Google-parent Alphabet (GOOGL 0.35%) (GOOG 0.37%) is among the plethora of technology companies that will be reporting results as earnings season kicks into high gear next week. It's scheduled to release its third-quarter financial report after the market close on Monday, Oct. 28.

A surprising jump in ad sales in Q2 gave the search provider a much-needed jump-start, sending Alphabet more than 9% higher in the wake of its earnings. But even with those gains, the stock has barely kept pace with the broader market in 2019.

Can Alphabet continue the momentum that began last quarter, or were the positive results a one-off? Let's look at a few areas that investors should watch when the company reports earnings.

Building with the Google logo at night.

Image source: Google.

Revenue growth

Alphabet's second-quarter revenue grew to nearly $39 billion, up 19% year over year. Ignoring the impact of currency exchange rates, it delivered growth of 22%. The results were substantially better than analysts' consensus estimates of $38.15 billion, and accelerated sequentially from 17% growth in the first quarter.

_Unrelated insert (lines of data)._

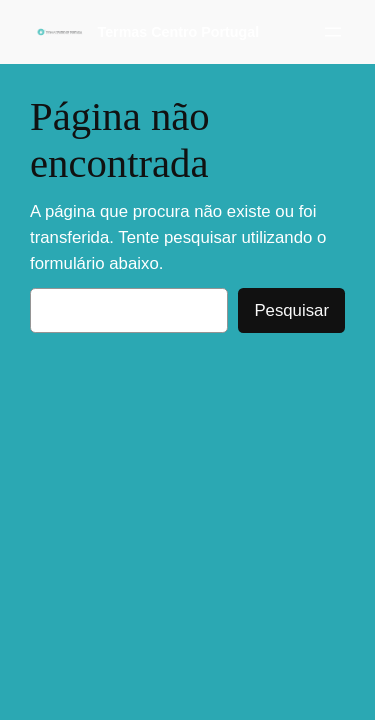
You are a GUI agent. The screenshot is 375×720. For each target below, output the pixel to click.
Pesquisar (291, 310)
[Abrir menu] (333, 32)
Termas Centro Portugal (179, 32)
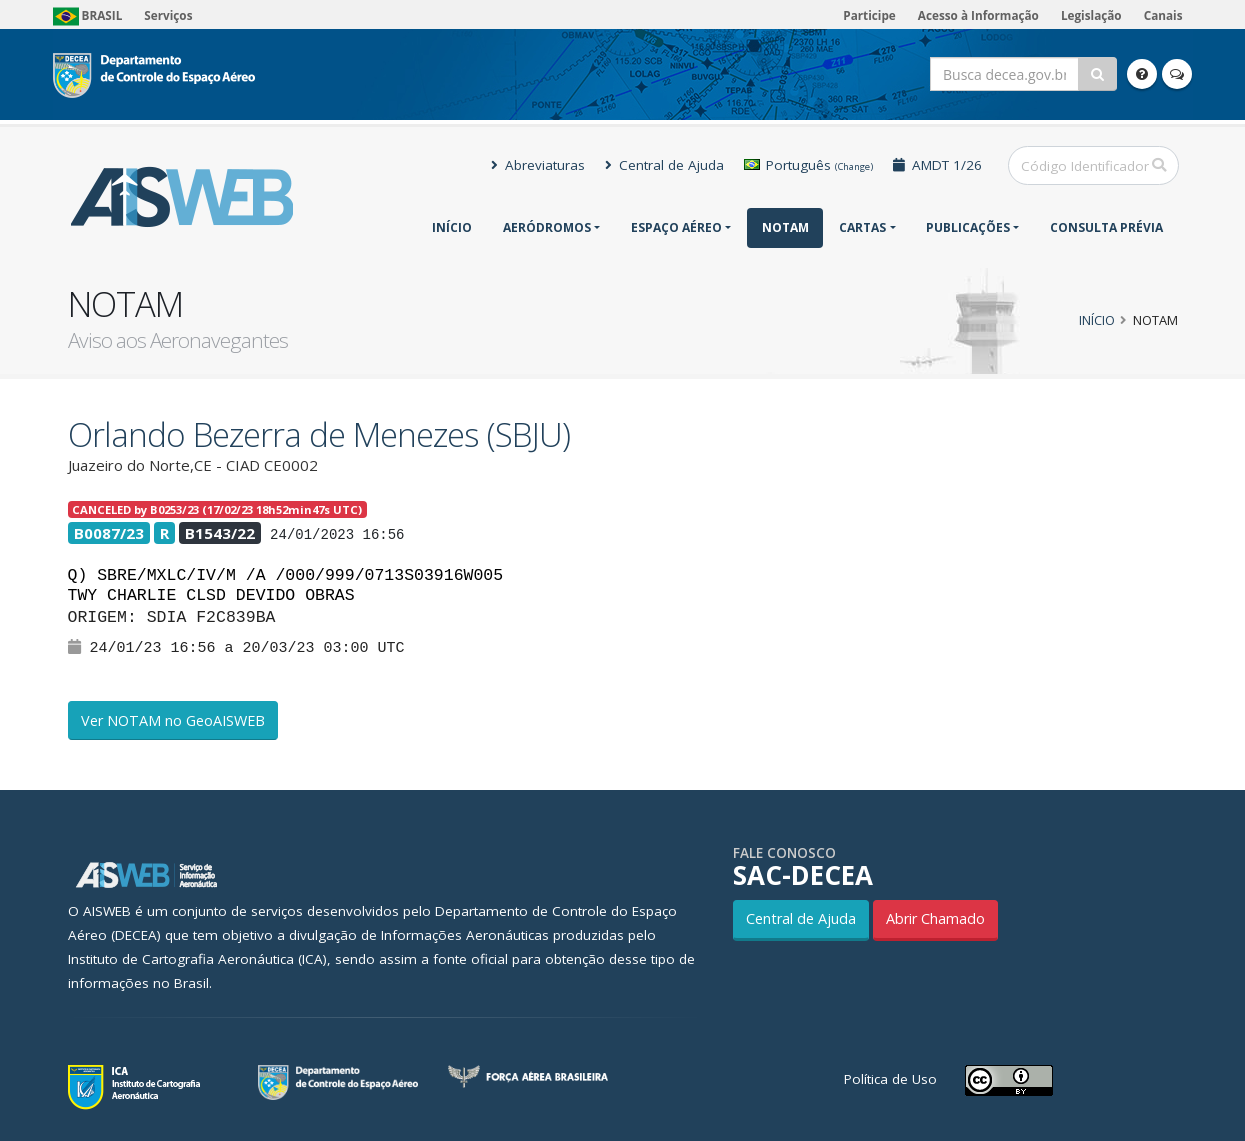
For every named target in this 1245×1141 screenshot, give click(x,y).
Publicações (968, 227)
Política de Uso (890, 1079)
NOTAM (785, 227)
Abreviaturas (538, 165)
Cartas (862, 227)
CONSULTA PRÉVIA (1106, 227)
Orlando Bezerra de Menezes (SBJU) (319, 434)
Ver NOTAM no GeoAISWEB (173, 720)
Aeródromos (547, 227)
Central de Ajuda (664, 165)
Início (452, 227)
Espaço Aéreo (676, 227)
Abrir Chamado (935, 918)
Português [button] (808, 165)
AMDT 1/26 (937, 165)
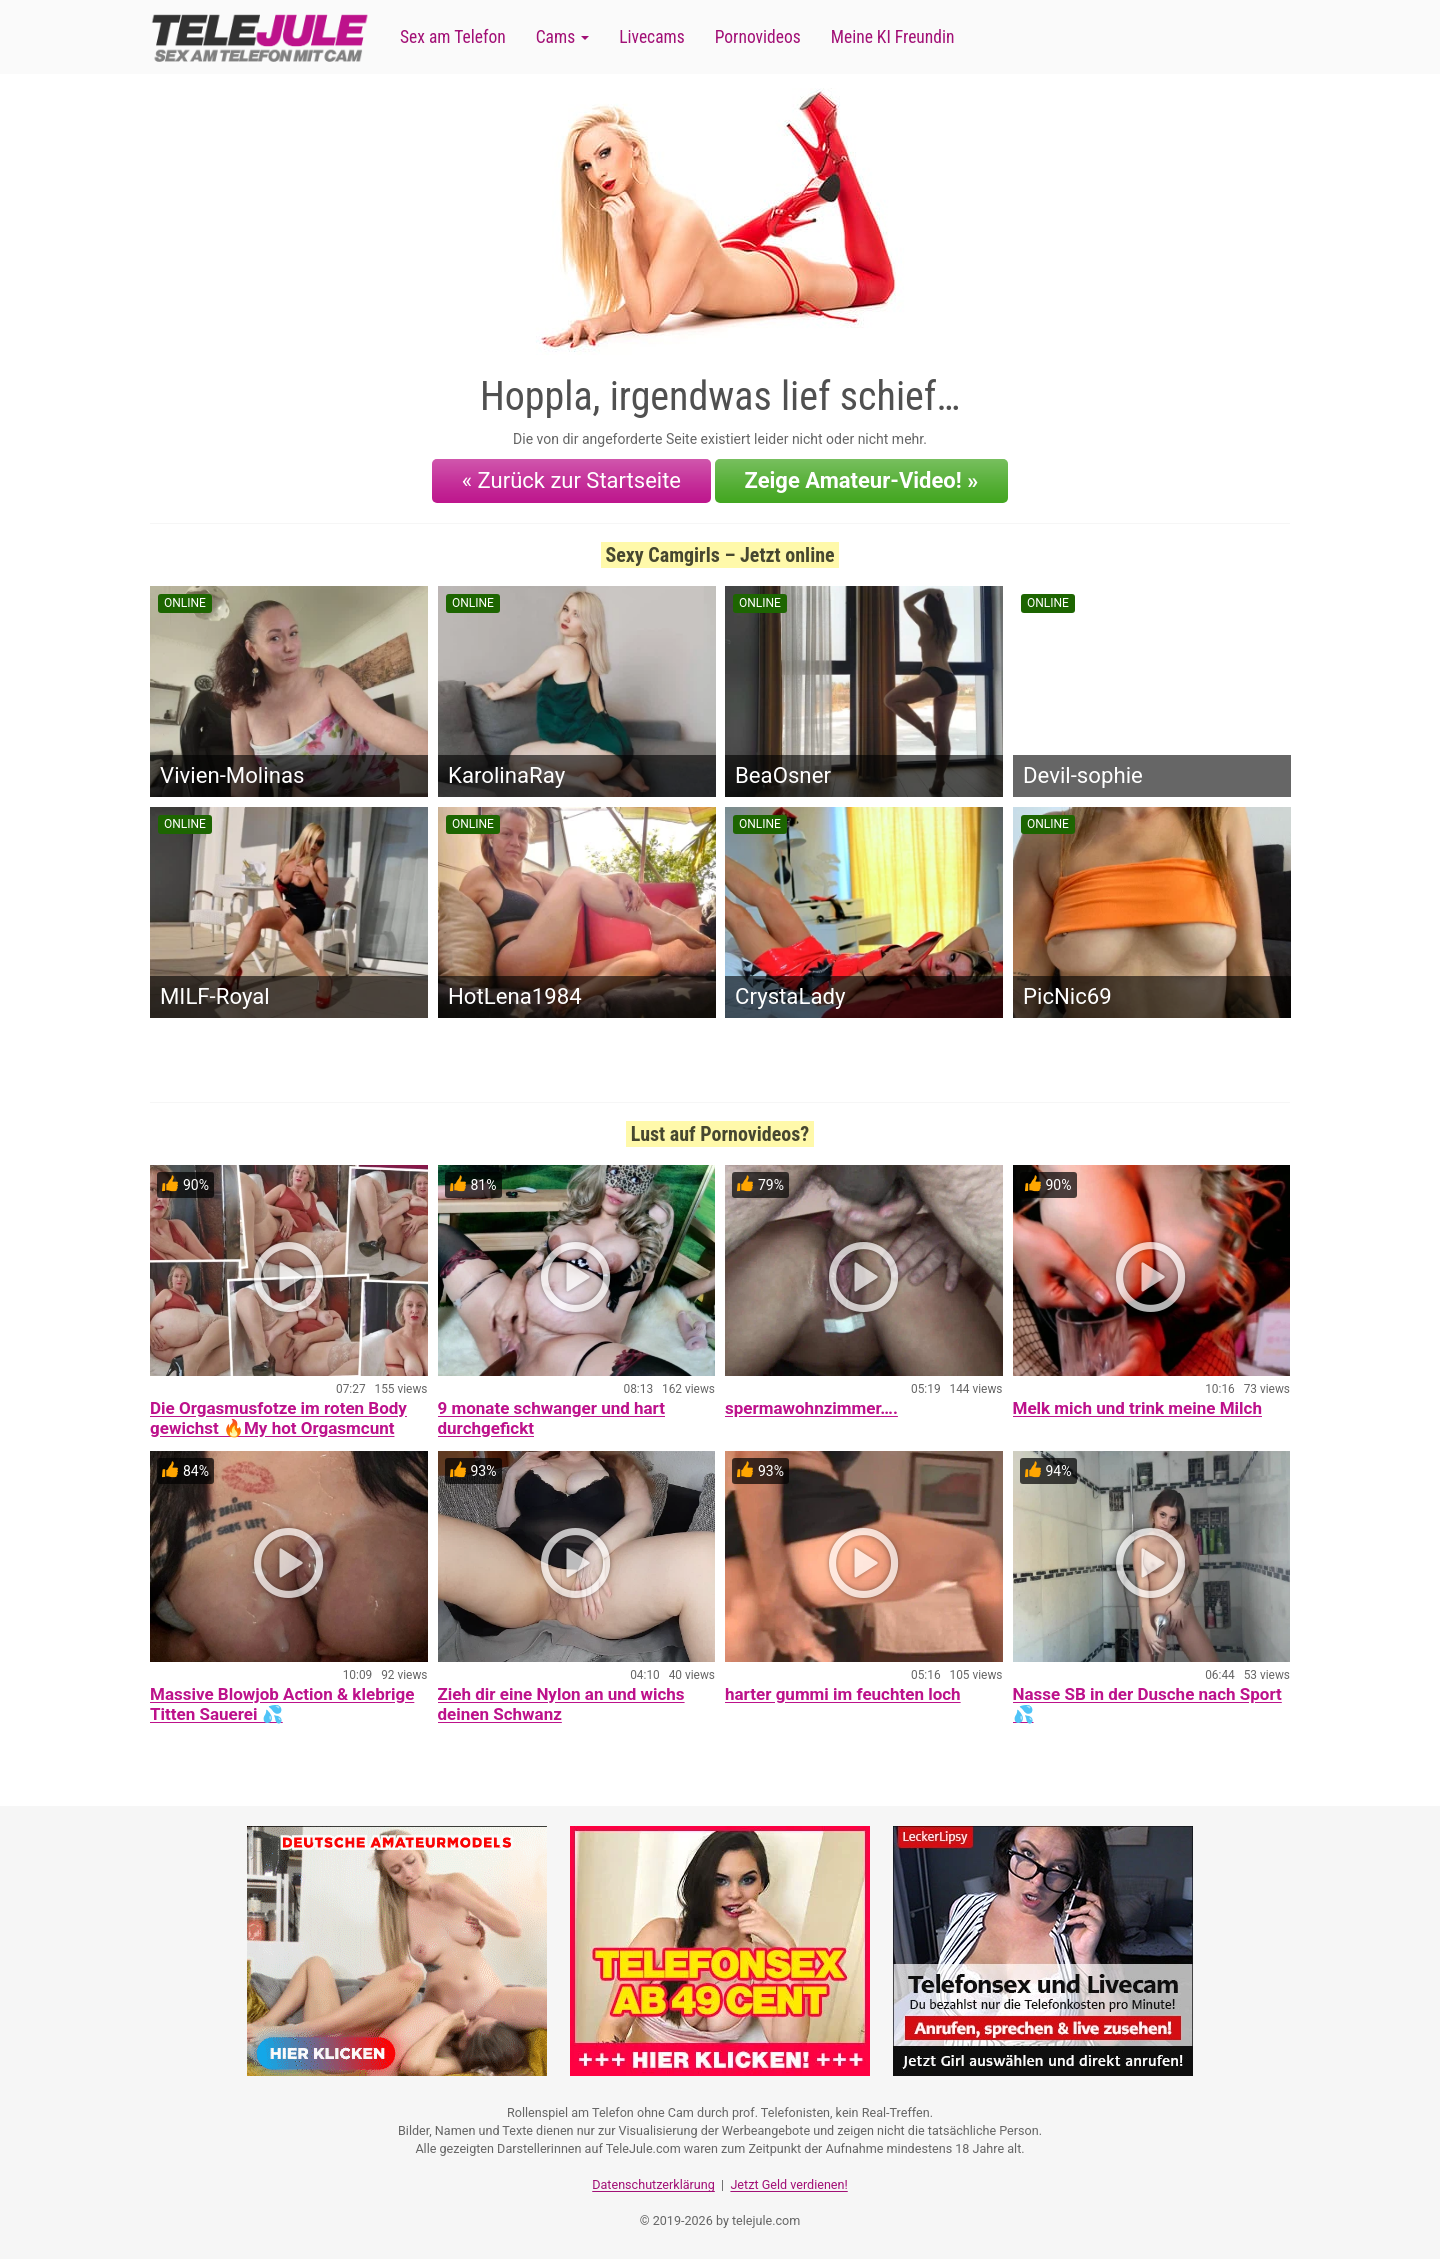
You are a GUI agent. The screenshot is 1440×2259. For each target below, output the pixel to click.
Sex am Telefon (453, 37)
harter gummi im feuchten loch (843, 1694)
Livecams (652, 37)
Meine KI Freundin (893, 37)
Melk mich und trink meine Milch (1137, 1408)
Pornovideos (758, 37)
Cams (562, 37)
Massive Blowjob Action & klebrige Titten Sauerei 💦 (282, 1704)
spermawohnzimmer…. (811, 1408)
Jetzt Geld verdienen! (788, 2184)
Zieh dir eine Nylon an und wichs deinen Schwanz (561, 1704)
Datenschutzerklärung (653, 2184)
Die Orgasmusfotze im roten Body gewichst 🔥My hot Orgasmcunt (278, 1418)
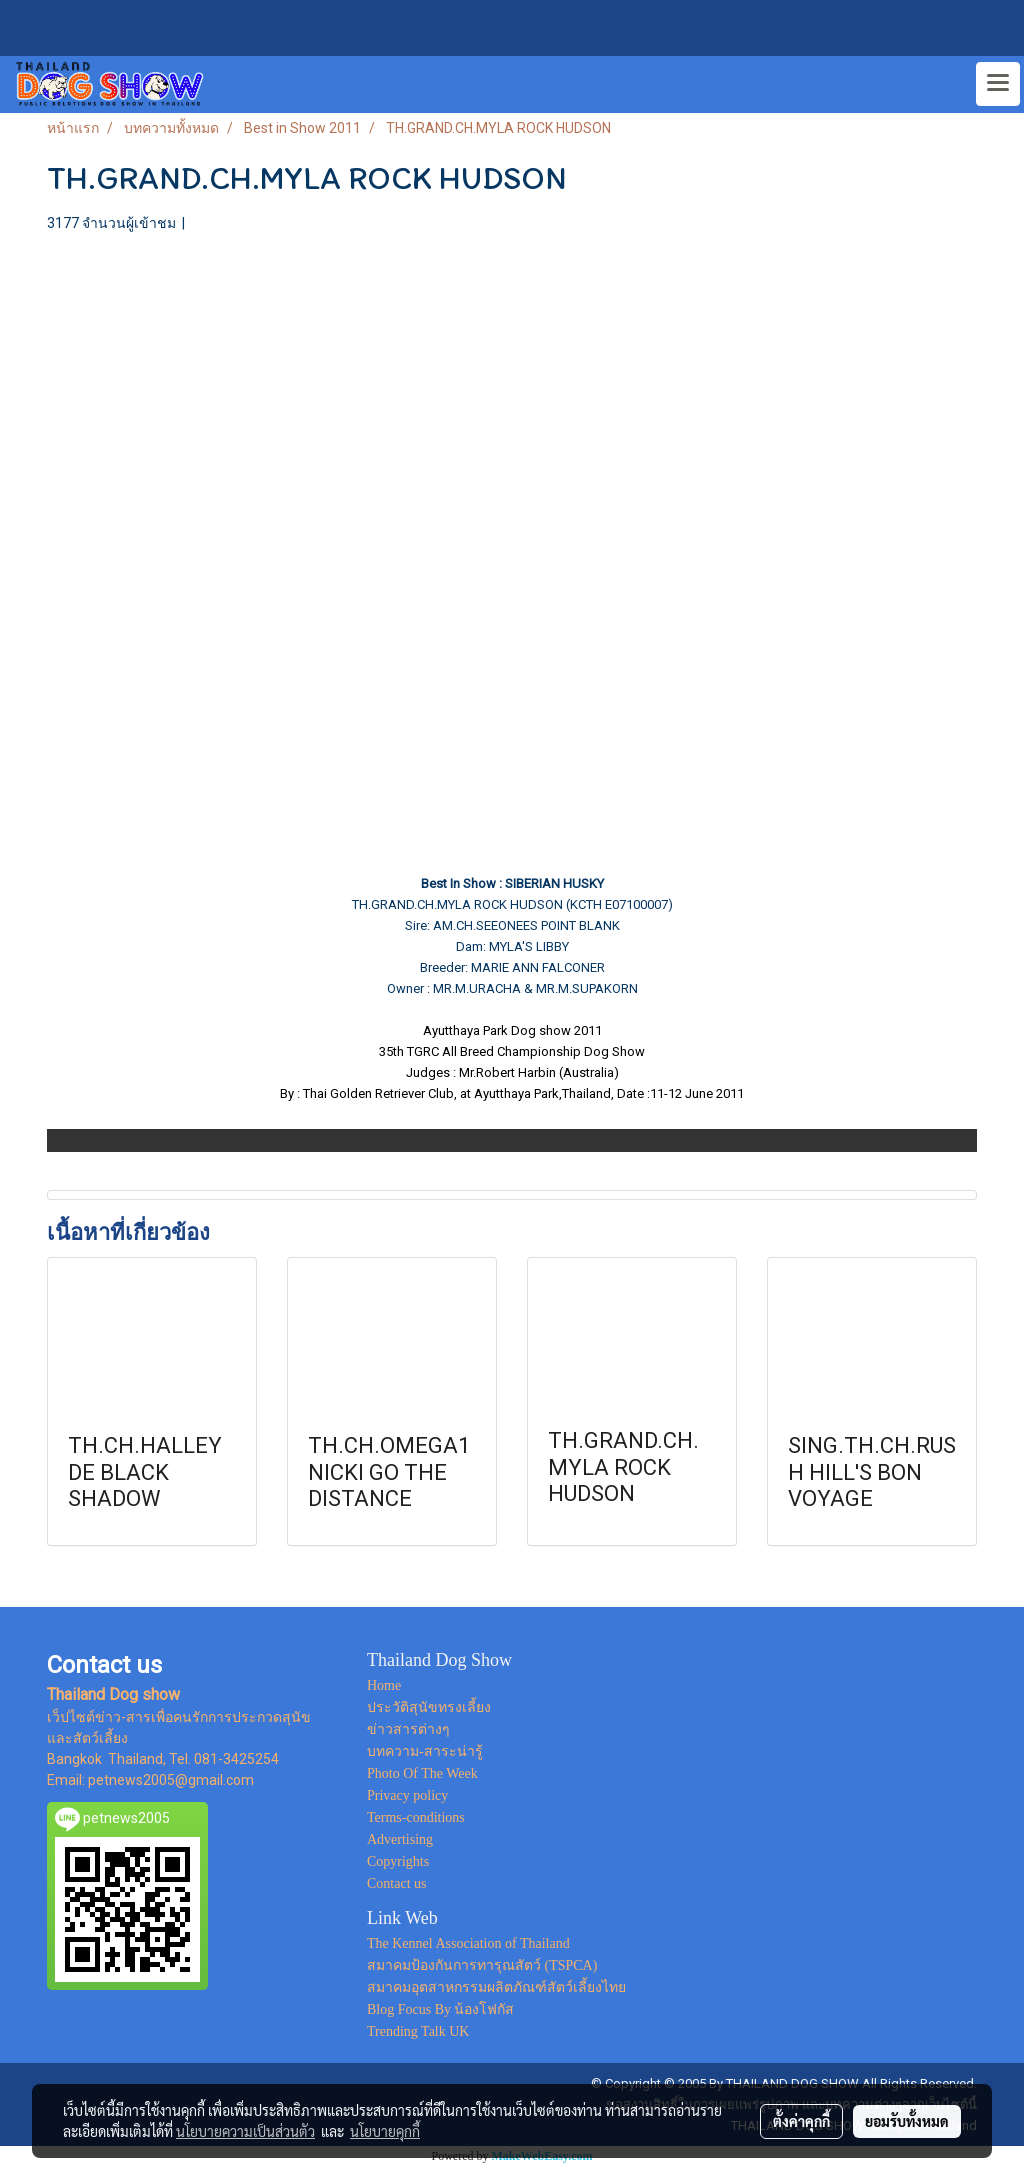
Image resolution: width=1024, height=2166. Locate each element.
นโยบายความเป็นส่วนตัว (245, 2131)
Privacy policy (407, 1795)
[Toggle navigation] (998, 84)
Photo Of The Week (422, 1773)
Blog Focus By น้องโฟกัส (441, 2009)
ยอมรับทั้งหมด (907, 2121)
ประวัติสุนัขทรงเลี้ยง (429, 1707)
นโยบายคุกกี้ (385, 2131)
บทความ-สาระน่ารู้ (425, 1751)
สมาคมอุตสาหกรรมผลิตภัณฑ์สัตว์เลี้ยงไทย (496, 1987)
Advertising (400, 1839)
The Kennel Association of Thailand (468, 1943)
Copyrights (398, 1861)
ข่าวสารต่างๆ (408, 1729)
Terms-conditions (416, 1817)
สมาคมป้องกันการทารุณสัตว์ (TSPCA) (482, 1965)
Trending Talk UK (418, 2031)
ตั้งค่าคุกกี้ (801, 2121)
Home (384, 1685)
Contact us (397, 1883)
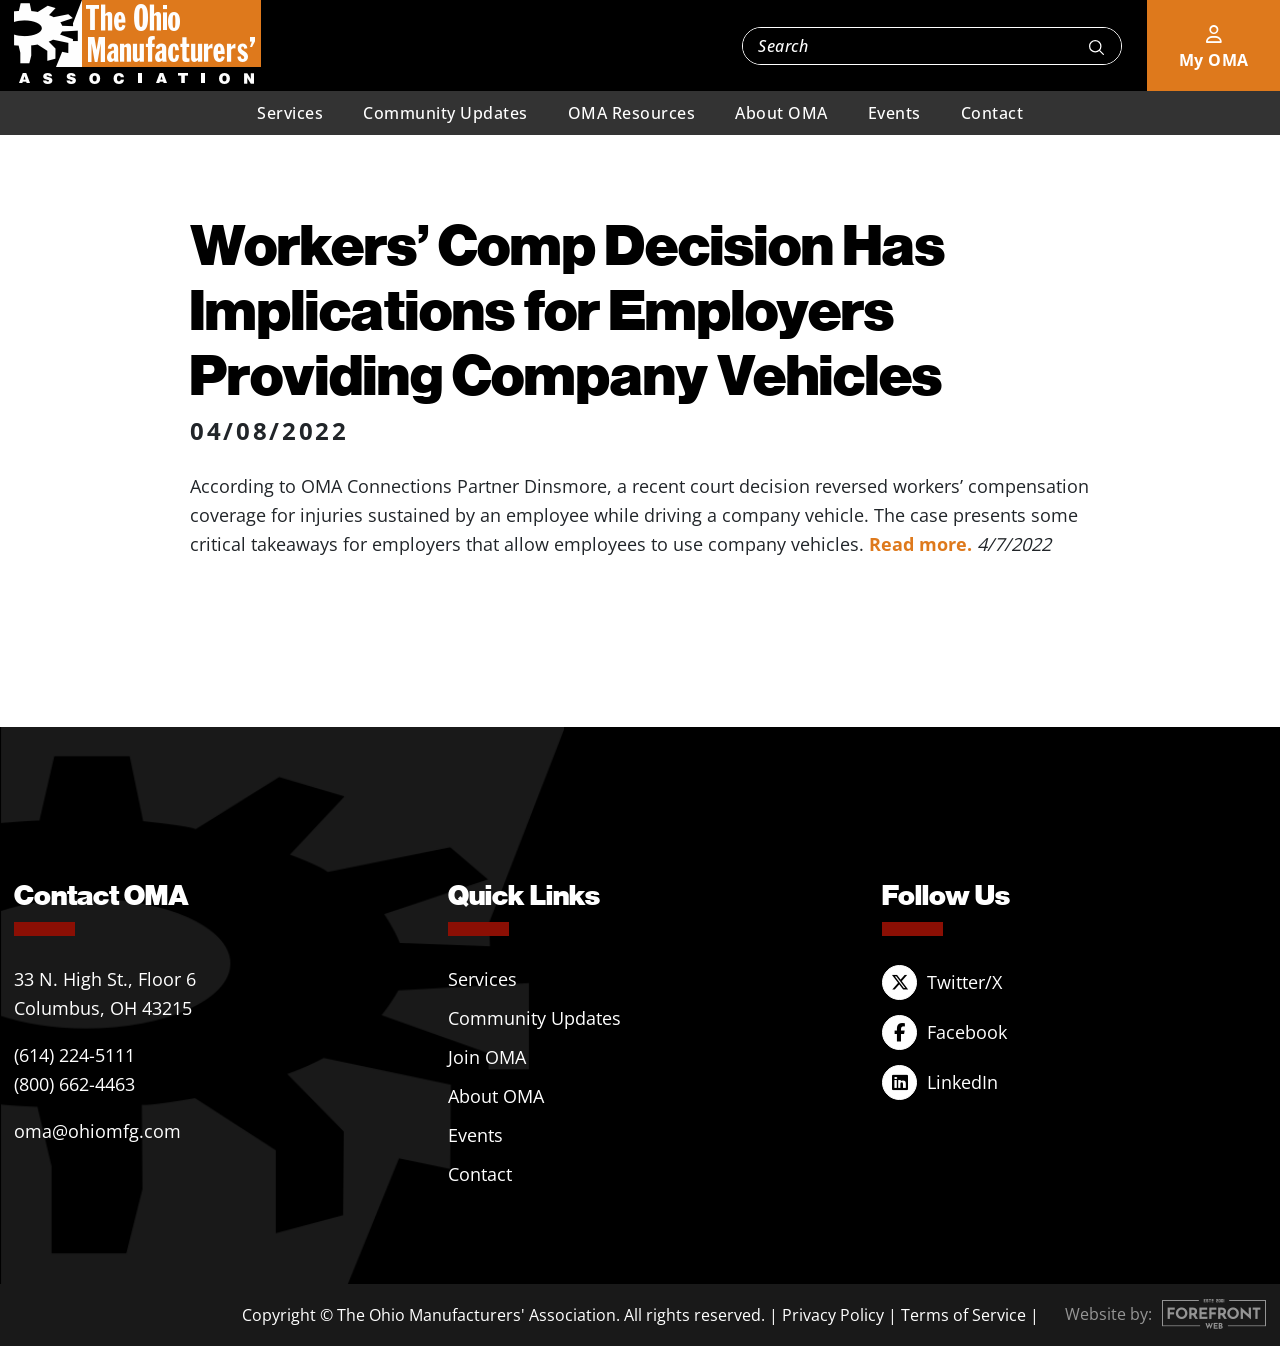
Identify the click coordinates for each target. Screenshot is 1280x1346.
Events (894, 113)
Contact (992, 113)
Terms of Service (963, 1315)
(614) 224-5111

Wall Street is expecting more of the same. While management doesn't provide quarterly guidance, analysts' consensus estimates for the third quarter are calling for revenue of $40.33 billion, up 19% year over year -- similar to its performance last quarter -- so there is an expectation that the solid growth will continue.

Other revenue categories

While most of Alphabet's revenue is a result of Google's ad sales, there are two other categories the company hopes will eventually be able to move the needle, though they are small by comparison today.

The "other revenue" segment is home to many of these potential revenue drivers -- like cloud computing, Pixel phones, Nest cameras, Google Home, the Google Play Store, and other hardware. This segment boosted the Q2 results, as revenue of $6.18 billion grew 40% year over year, up from $4.43 billion. That accounted for 16% of Alphabet's total revenue for the quarter.

Google Cloud is the biggest contributor to "other revenue." Alphabet CEO Sundar Pichai boasted about cloud growth on the Q2 conference call, saying it had reached an annual revenue run rate of "over $8 billion, and continues to grow at a significant pace," though he declined to quantify it. The company is betting heavily on the segment, planning to triple the size of the sales force dedicated to its cloud business.

Another area of interest is "other bets," a catchall for Alphabet's high-risk, high-reward endeavors, including its self-driving car segment Waymo, Google Fiber, life-sciences division Verily, drone unit Wing, and balloon segment Loon. Currently the amount of revenue these ventures produce is negligible at $162 million, up 12% year over year. But any one of these early stage businesses could eventually be a huge profit generator, so the segment bears watching.

Traffic acquisition costs

One area that has frustrated investors in recent years is Google's traffic acquisition costs (TAC), or the amount the company pays to partners like Apple to direct users to Google's search engine. The growing trend toward mobile has caused these costs to spike, as mobile search and programmatic -- which have been the company's strongest growth areas -- generally carry higher TAC than desktop.

After several years of sizable increases, TAC as a percentage of revenue has begun to moderate, declining to 22% of Google's ad revenue in Q2, down from 23% in the prior-year quarter. Investors will be watching this metric to ensure it doesn't start to climb again.